The Steward's Mandate is not a recipe for neutrality. The mandate requires taking sides: against enclosure and extraction as well as against the concentration of power over heritage. The archaeobytologist who serves the Mandate is not a disinterested observer but a committed actor in the politics of memory.
Conclusion: Archaeobytology as Political Practice
The present work has argued that digital archaeology is inescapably political. The structures that create and destroy digital heritage and the resources that enable preservation as well as the conditions that govern access: all these are products of power relations that archaeobytology must understand and engage.
Against the structural violence of platform capitalism, archaeobytology affirms the value of digital heritage as commons rather than commodity. Against the unequal distribution of preservation resources, archaeobytology commits to archival justice and the support of counter-archives. Against the asymmetric access that serves the powerful, archaeobytology advocates for transparency and community control. Against enclosure in all its forms, archaeobytology articulates an ethics of digital sovereignty that places communities rather than corporations at the center of heritage practice.

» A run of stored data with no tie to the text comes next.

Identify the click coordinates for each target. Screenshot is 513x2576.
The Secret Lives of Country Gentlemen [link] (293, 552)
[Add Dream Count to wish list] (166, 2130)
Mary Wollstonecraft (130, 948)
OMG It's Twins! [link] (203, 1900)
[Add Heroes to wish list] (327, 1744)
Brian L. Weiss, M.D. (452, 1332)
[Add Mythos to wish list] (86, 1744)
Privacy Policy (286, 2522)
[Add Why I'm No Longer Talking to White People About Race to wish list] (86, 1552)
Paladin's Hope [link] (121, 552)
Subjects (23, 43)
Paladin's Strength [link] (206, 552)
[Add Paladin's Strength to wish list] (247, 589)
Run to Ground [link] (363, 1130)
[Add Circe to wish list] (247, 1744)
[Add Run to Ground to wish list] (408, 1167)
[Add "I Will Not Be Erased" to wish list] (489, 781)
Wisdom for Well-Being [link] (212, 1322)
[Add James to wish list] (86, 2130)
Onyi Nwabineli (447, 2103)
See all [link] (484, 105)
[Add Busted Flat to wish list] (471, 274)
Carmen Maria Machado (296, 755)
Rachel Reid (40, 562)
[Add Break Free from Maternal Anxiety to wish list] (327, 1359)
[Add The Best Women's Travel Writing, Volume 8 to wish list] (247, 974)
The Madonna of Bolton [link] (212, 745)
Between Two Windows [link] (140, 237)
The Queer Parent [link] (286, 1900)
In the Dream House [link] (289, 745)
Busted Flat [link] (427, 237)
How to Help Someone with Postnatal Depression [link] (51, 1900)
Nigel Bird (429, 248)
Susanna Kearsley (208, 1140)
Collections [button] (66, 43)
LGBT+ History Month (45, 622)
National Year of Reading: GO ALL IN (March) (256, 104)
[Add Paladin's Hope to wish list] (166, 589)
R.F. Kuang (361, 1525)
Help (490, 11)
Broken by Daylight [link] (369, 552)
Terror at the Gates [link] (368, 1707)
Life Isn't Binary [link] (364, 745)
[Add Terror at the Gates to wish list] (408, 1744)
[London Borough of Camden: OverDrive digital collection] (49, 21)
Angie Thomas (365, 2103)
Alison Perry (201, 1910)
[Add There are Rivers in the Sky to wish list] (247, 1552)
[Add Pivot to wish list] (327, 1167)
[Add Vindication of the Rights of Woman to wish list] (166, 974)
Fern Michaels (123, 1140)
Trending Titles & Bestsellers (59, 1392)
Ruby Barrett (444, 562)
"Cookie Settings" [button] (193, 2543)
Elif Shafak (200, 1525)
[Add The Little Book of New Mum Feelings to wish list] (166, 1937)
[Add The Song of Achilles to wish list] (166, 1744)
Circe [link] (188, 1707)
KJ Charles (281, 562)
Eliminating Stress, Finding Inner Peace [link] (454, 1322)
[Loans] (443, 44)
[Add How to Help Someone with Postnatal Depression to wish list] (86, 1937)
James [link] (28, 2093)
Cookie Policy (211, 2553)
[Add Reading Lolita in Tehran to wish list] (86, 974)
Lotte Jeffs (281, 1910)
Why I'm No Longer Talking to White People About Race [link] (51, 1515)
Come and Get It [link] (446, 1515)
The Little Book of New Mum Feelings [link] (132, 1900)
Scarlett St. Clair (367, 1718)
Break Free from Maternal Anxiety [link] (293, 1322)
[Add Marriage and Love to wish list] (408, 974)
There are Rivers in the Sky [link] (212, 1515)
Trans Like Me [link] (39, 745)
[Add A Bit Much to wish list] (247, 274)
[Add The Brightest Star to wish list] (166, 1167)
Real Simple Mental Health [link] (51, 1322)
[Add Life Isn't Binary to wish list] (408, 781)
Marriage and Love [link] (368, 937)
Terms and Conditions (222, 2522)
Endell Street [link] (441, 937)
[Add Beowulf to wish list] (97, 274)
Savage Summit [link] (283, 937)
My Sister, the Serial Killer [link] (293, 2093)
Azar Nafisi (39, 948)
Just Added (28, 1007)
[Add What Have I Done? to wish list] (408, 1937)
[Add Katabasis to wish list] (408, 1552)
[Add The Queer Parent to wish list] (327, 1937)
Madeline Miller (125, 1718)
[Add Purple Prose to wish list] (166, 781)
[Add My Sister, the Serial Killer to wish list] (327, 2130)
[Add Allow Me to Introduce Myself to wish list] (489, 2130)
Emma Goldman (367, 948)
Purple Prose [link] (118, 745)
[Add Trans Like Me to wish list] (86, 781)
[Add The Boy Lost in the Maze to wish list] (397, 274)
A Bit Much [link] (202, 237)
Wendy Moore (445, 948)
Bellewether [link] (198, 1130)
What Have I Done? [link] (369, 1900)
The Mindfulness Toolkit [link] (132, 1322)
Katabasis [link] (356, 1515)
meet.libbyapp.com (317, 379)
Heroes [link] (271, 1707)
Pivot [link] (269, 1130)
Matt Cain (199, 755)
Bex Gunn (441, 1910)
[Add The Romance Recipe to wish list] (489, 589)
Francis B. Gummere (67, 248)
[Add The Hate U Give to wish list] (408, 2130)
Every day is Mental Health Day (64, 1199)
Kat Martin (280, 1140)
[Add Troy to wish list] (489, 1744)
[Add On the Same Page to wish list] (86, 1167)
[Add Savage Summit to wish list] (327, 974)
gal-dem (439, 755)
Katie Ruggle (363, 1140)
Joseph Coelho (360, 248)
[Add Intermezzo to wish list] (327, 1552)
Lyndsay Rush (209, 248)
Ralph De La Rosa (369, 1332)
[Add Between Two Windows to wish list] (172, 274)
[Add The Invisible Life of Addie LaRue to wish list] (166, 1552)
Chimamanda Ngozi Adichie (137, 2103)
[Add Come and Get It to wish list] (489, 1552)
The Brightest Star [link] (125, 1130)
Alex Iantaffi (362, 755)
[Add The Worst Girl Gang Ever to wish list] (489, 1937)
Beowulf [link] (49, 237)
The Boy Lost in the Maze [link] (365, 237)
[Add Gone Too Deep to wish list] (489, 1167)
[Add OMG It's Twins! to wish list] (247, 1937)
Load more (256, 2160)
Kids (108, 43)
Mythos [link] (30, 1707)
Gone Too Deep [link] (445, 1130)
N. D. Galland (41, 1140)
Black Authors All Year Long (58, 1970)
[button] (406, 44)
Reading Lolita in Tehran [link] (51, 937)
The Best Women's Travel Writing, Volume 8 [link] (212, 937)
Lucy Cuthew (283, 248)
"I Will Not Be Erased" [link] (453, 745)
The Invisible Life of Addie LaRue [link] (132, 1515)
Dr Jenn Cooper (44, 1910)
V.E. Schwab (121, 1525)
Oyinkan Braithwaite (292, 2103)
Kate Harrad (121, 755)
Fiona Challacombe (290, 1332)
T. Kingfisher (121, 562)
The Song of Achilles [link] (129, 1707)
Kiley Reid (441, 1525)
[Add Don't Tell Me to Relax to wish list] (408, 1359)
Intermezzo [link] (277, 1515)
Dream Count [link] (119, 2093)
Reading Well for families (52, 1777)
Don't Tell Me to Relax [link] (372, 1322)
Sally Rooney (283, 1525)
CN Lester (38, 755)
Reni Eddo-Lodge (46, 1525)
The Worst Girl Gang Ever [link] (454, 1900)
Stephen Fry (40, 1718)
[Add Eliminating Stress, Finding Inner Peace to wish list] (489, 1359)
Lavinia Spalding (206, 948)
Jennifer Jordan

Archaeobytology should not abandon scholarly rigor for political activism. The disciplines of careful excavation and systematic documentation alongside critical interpretation remain essential. But these disciplines must be exercised in awareness of their political context and political consequences. The archaeobytologist who imagines such work is politically neutral is not neutral but naive.
The four essays of this series have traced an arc from theory to practice to politics. Essay I diagnosed the ontological vacancy of digital archaeology and proposed archaeobytology as its remedy. Essay II articulated the processual ontology of digital artifacts and developed the state-based taxonomy that enables classification. Essay III translated theory into method, presenting protocols for excavation and documentation as well as interpretation. The current text has situated archaeobytological practice within structures of power and articulated the political commitments appropriate to that situation.
What remains is the work itself: the excavation of sites and the preservation of artifacts as well as the interpretation of findings and the ongoing resistance to the forces that would consign digital heritage to oblivion. Archaeobytology is not complete as theory; the discipline becomes real only in practice. The Archive awaits its archivists; the Anvil awaits its smiths.